Training a frontier model requires billions in capital for H100 clusters. Can a distributed community effort for ever compete with that? I’m interested in whether projects like Petals or various blockchain-based compute networks are actually viable for training something that can realistically rival the depth of a GPT-5 class model.
3 answers
Distributed training is theoretically possible, but the latency between consumer internet connections is a massive bottleneck compared to the NVLink interconnects in a dedicated data center. However, we are seeing success with "swarm intelligence" approaches where smaller models are trained independently and then merged or used in a MoE setup. This isn't exactly training a 10T parameter model from scratch, but it allows the open-source community to build highly specialized "experts" that, when combined, can rival the versatility of a closed-source giant.

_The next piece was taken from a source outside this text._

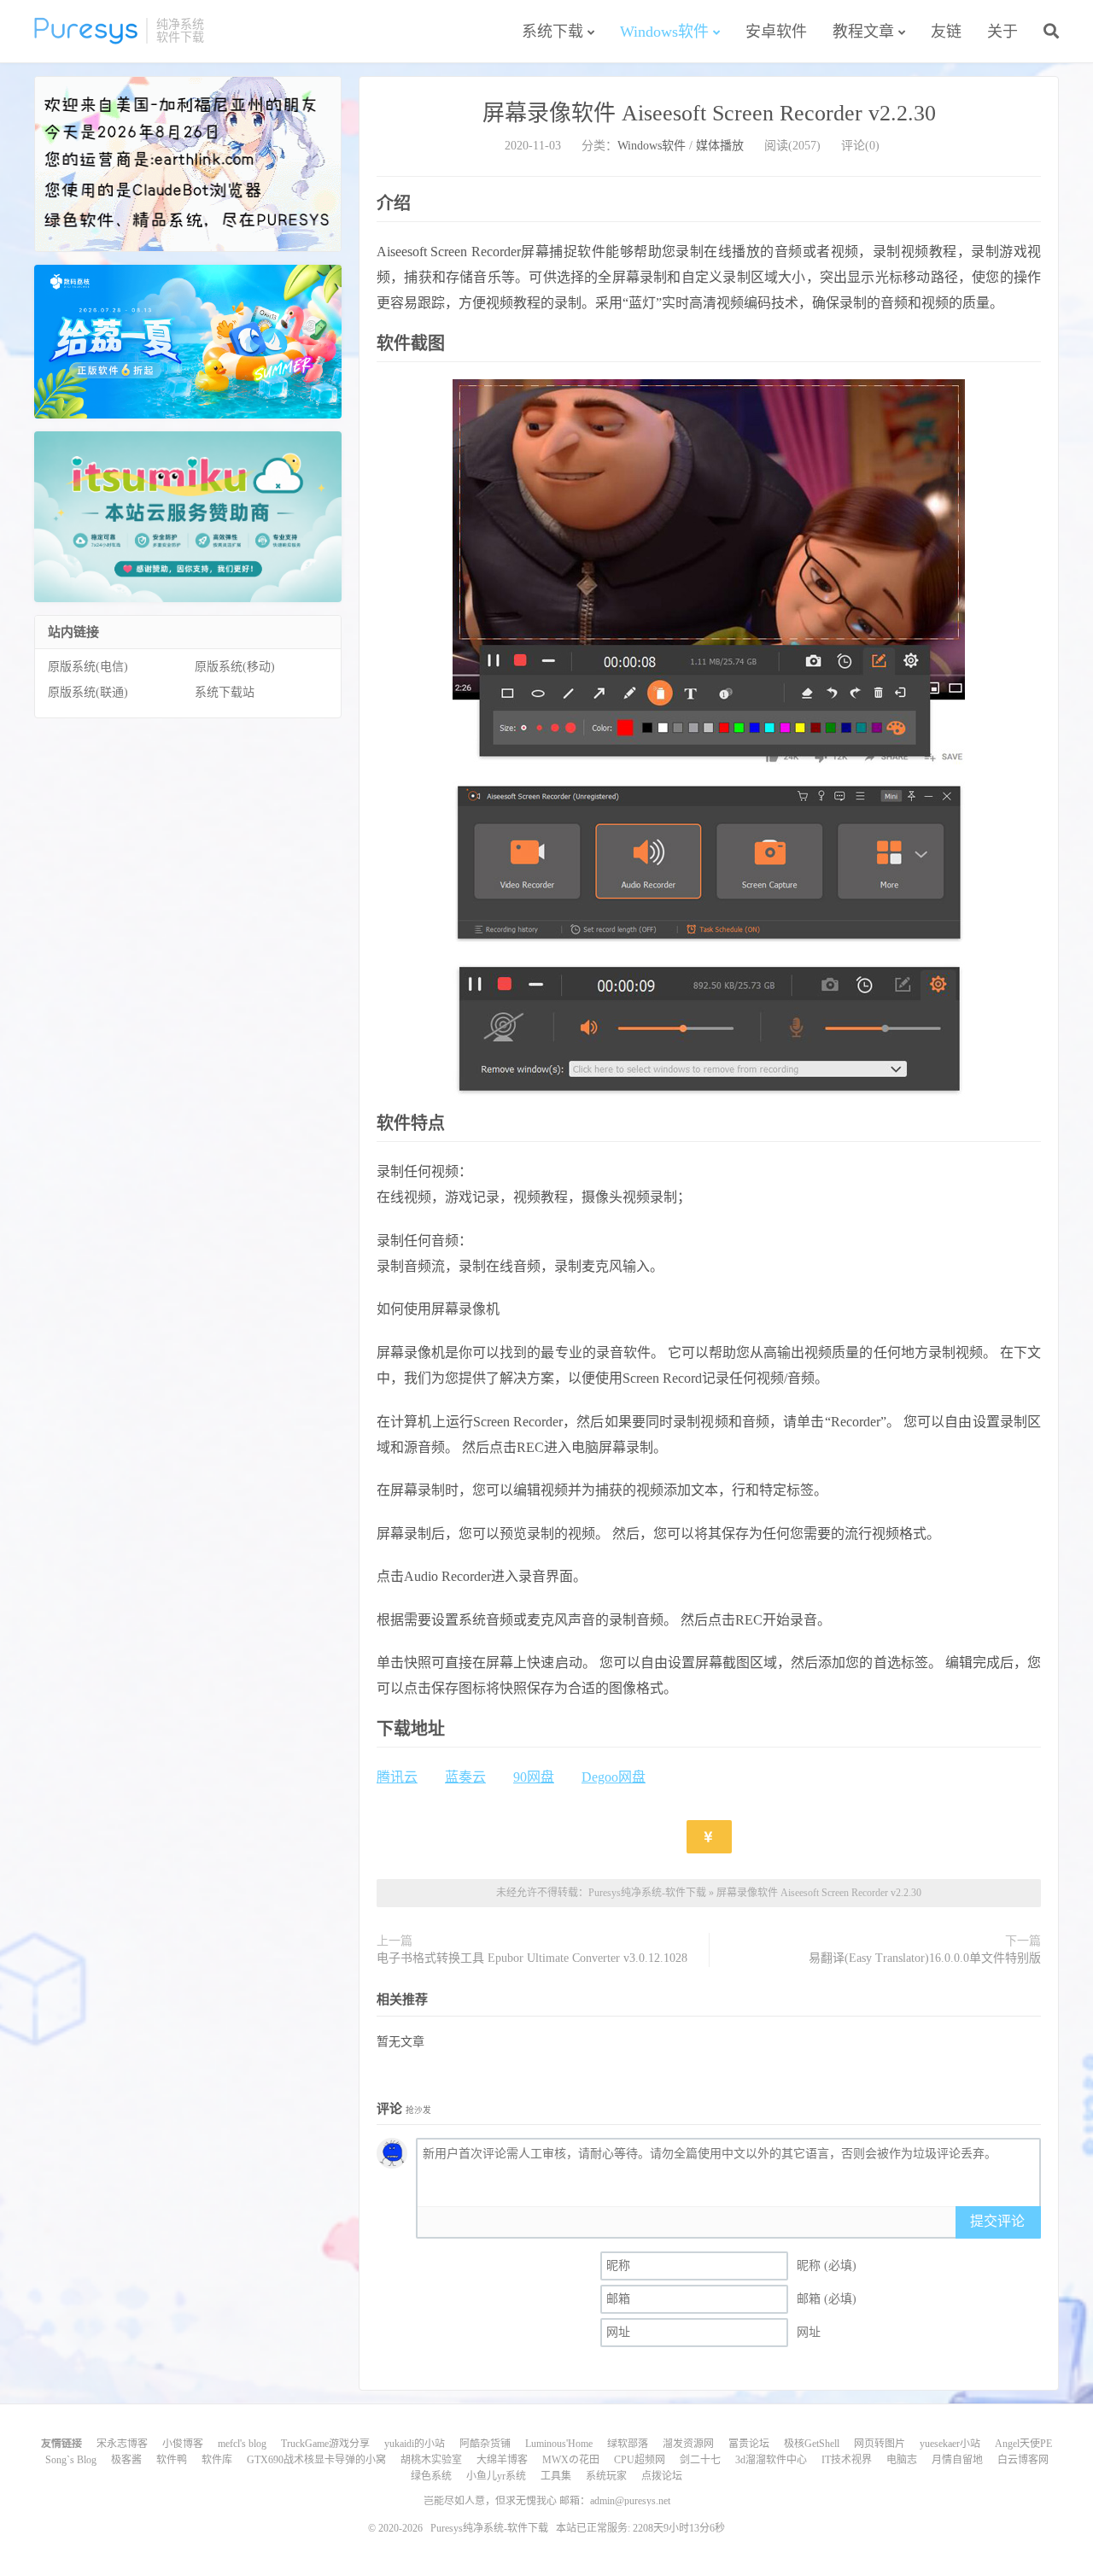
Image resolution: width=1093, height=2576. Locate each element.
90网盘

Do you believe that specialized datasets are more important than raw compute when trying to bridge the performance gap between these models?
The biggest hurdle isn't the training; it's the data curation and the RLHF process that requires thousands of human annotators.
True, Melissa, but RLAIF (AI Feedback) is becoming a viable alternative that the open-source community is using to automate the alignment process quite effectively.
You hit the nail on the head, Gregory. Modern research shows that "textbook-quality" data can allow a 7B model to outperform a 70B model trained on raw web crawls. The open-source community is currently leading the way in curated, high-token-quality datasets, which is a much more efficient way to close the gap than just throwing more GPUs at the problem.